Processes

fork#

Create a new process running the same program at the same point.

fork issues the fork(2) system call. After it returns, two processes are executing the same Perl program at the same statement — the original (parent) and a near-identical copy (child). The two are distinguished only by fork’s return value. File descriptors and, on some systems, the locks held on them are shared between parent and child; everything else is copied. On Linux the copy is cheap: data pages are shared copy-on-write, so the actual duplication happens only as each side writes to memory.

Synopsis#

my $pid = fork;

What you get back#

Three return values, one per role:

  • Parent: the child’s PID (a positive integer).

  • Child: 0.

  • Failure: undef, with $! set to the errno from the underlying fork(2) (typically EAGAIN — resource limit hit — or ENOMEM).

The canonical dispatch is a three-way branch. Test for undef first, then for 0, so the parent path is the fall-through:

my $pid = fork // die "fork failed: $!";
if ($pid == 0) {
    # child
    exec $cmd, @args;
    die "exec failed: $!";
}
# parent continues here, with $pid = child's PID

The two-line “fork or die” idiom:

defined(my $pid = fork) or die "fork: $!";

Writing fork or die (without defined) is a bug: it treats the child’s legitimate 0 return as failure and dies in every child.

Flush before you fork#

Perl attempts to flush all output handles before the fork(2) call, but you should not rely on that alone — any unflushed buffered data that does slip through is duplicated in both processes, so the same bytes get written twice. The canonical defence is to disable buffering on any handle you intend to use across a fork:

STDOUT->autoflush(1);           # or: $| = 1 while STDOUT is selected
STDERR->autoflush(1);

print "about to fork\n";        # now actually on the wire
my $pid = fork // die "fork: $!";

Loading IO::Handle is not required for autoflush in modern Perl — the method is available on all filehandles. Setting $| on the currently selected handle has the same effect for that one handle.
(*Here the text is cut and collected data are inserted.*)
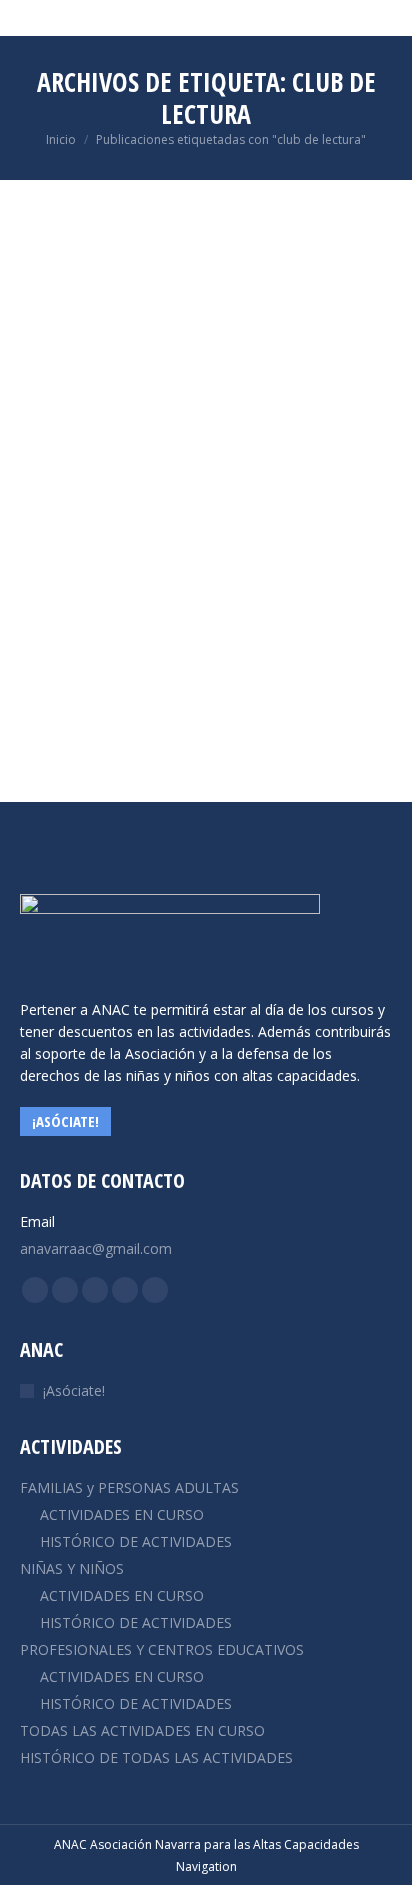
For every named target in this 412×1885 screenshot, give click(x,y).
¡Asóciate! (74, 1390)
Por (180, 579)
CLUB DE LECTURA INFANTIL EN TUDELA (195, 544)
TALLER (117, 579)
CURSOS (68, 579)
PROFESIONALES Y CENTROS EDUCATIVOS (162, 1649)
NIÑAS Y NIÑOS (72, 1568)
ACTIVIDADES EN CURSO (122, 1514)
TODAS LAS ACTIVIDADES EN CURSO (142, 1730)
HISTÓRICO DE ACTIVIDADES (136, 1541)
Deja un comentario (101, 599)
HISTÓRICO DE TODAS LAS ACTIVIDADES (156, 1757)
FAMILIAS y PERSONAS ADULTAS (129, 1487)
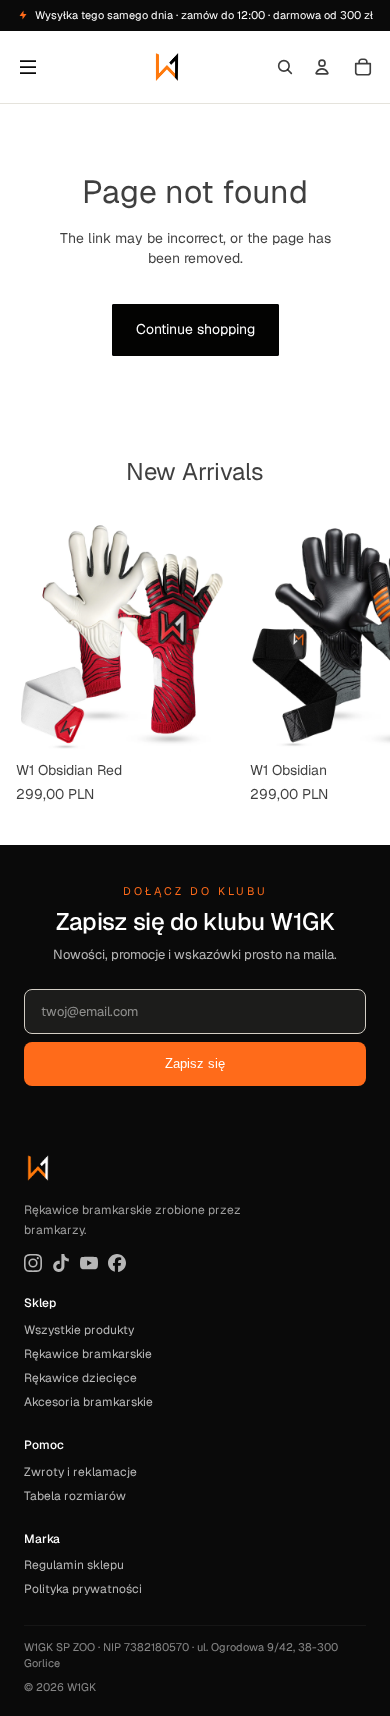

Reaping children — or $SIG{CHLD}#

Every child that terminates before its parent reaps it becomes a zombie: a kernel process-table entry held open so the parent can read the exit status. Ignore them and the process table fills up.

Two ways to keep it clean:

  • Actively reap with wait or waitpid:

    my $pid = fork // die "fork: $!";
    if ($pid == 0) {
        # ... child work ...
        exit 0;
    }
    my $reaped = waitpid $pid, 0;     # block until this child exits
    my $status = $?;                  # exit status of the child
    
  • Tell the kernel you do not care:

    $SIG{CHLD} = 'IGNORE';            # children auto-reaped, no status
    

    Useful for fire-and-forget workers. You lose the exit status — wait and waitpid will also no longer see the children.

For long-running parents that do care about exit status, install a reaper handler that drains all pending children without blocking:

$SIG{CHLD} = sub {
    while ((my $pid = waitpid -1, POSIX::WNOHANG) > 0) {
        # optionally inspect $? here
    }
};

See perlipc for fuller patterns.

What the child inherits#

  • Open file descriptors: shared. A print in either process advances the same underlying file offset. Close the descriptors the child does not need, and reopen handles the child should not share with the parent — particularly STDIN/STDOUT/STDERR when they are connected to a pipe or socket driving the parent’s caller. A backgrounded CGI script that forks and exits without closing its inherited STDOUT will leave the HTTP client hanging, because the child still holds the socket open:

    open STDIN,  '<', '/dev/null' or die $!;
    open STDOUT, '>', '/dev/null' or die $!;
    open STDERR, '>', '/dev/null' or die $!;
    
  • Memory: logically copied, physically copy-on-write. Mutating a large data structure in one side materialises only the touched pages.

  • Process ID: changes. $$ (also $PID / $PROCESS_ID under English) is re-read from the kernel on access after a fork, so both parent and child see their own PID.

  • Signal handlers, %ENV, working directory, umask, process group, controlling terminal: all copied.

  • Pending alarms and timers: not inherited by the child (per POSIX).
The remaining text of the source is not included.